Organic carbon dynamics of the Neches River and its floodplain.

Description:

A large river system typically derives the majority of its biomass from production within the floodplain. The Neches River in the Big Thicket National Preserve is a large blackwater river that has an extensive forested floodplain. Organic carbon was analyzed within the floodplain waters and the river (upstream and downstream of the floodplain) to determine the amount of organic carbon from the floodplain that is contributing to the nutrient dynamics in the river. Dissolved organic carbon was significantly higher at downstream river locations during high discharge. Higher organic carbon levels in the floodplain contributed to increases in organic carbon within the Neches River downstream of the floodplain when Neches River discharges exceeded 10,000 cfs. Hurricane Rita passed through the Big Thicket National Preserve in September 2005. Dissolved organic carbon concentrations recorded after Hurricane Rita in the Neches River downstream of the floodplain were significantly higher than upstream of the floodplain. Dissolved organic carbon was twice as high after the hurricane than levels prior to the hurricane, with floodplain concentrations exceeding 50 ppm C. The increase in organic carbon was likely due to nutrients leached from leaves, which were swept from the floodplain trees prior to normal abscission in the fall. A continuum of leaf breakdown rates was observed in three common floodplain species of trees: Sapium sebiferum, Acer rubrum, and Quercus laurifolia.

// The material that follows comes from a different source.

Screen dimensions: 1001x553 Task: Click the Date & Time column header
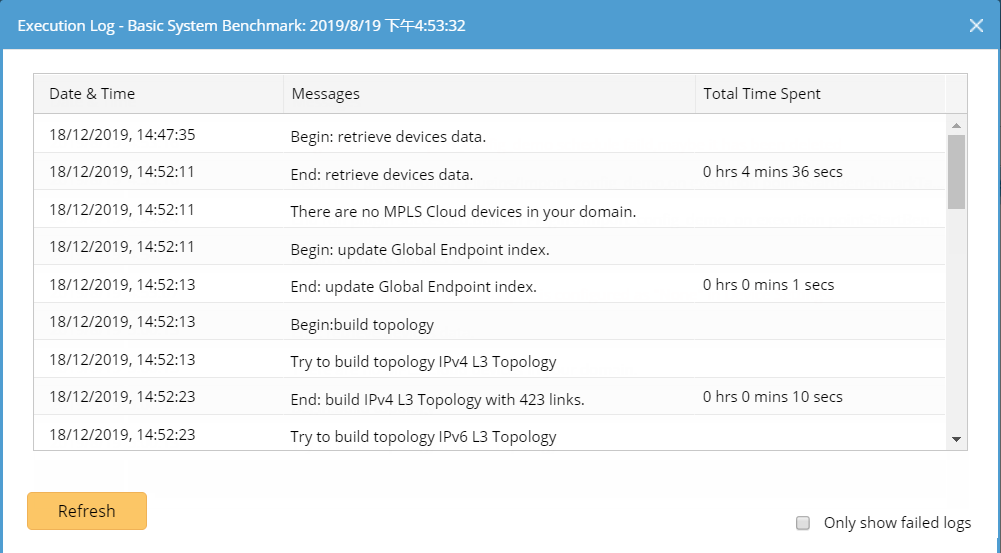pyautogui.click(x=92, y=94)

Leaves collected from blowdown as a result of Hurricane Rita did not break down significantly faster than leaves collected prior to abscission in the fall. Processing coefficients for leaf breakdown in a continuously wet area of the floodplain were significantly higher than processing coefficients for leaf breakdown on the floodplain floor. The forested floodplain of the Neches River is the main contributor of organic carbon. When flow is greater than 10,000 csf, the floodplain transports organic carbon directly to the river, providing a source of nutrition for riverine organisms and contributing to the overall health of the ecosystem.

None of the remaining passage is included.